LVMH, for example, has long championed emotional value and craftsmanship. Moët & Chandon and Veuve Clicquot have brought celebratory cues into more accessible formats. In beauty, Fenty Beauty and Benefit have shown how high-quality formulation and bold brand identity can be offered at approachable price points, expanding the definition of luxury.

People are choosing brands that offer a touch of refinement without the barrier of high cost. They want products that feel special, even when bought in a weekly shop.

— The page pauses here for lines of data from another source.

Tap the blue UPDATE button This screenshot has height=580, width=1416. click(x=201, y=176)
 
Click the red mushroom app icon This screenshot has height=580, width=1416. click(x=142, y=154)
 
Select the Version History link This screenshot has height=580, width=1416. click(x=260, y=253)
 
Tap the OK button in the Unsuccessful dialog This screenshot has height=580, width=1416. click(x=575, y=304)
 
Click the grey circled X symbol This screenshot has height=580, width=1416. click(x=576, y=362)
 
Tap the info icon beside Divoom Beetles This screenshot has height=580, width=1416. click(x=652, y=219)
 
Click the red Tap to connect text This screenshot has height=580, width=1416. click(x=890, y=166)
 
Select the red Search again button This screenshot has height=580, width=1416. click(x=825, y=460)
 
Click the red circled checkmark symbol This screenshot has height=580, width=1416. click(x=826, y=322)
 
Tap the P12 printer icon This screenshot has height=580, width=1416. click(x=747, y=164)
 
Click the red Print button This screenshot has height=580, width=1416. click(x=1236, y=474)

**The concept of ‘5-minute indulgencies’ has always existed. The search for affordable moments of luxury, pleasure, reward, distraction, or simply a higher quality product experience is part of the sophisticated way most people manage their lives and their available budgets. It fits into a range of behaviours where we make choices and in so doing, define what is important to us. **

**In the world of brands and #whatbrandsdo there is a critical concept within this. Value is not directly equal to price. Regulators and media commentators will often blindly talk about ‘price’ as if it is the only metric that matters – the cheapest price is always what people want. Obviously, all of us want the best price for what we buy, but we also totally understand the notion of quality, ‘you get what you pay for’ and ‘this is the one I want!’. **

It is irrelevant, even patronising, trying to turn this into a hyper-rational set of decisions – the myth of homo-economicus that behavioural economics so elegantly punctures. Occasions and context will change our needs. We all have situations where our personal preferences mean only ‘brand x’ will do. This can apply to a relatively low-priced afternoon chocolate treat that rewards or distracts, or to ‘affordable luxuries’, a celebratory bottle of champagne or the premium skin products that make us feel positive and pampered. It does not matter what someone else’s rational analysis says, our emotional self will make the decision that is right for us – NOW. FYI, it is the same choice architecture that means we sometimes choose to buy a cheaper brand or own-label product.

Long may it continue because brand and product choices and the complexity of value are a fabulous blend of the emotional and rational. It is what makes us human and why brands have a place our lives.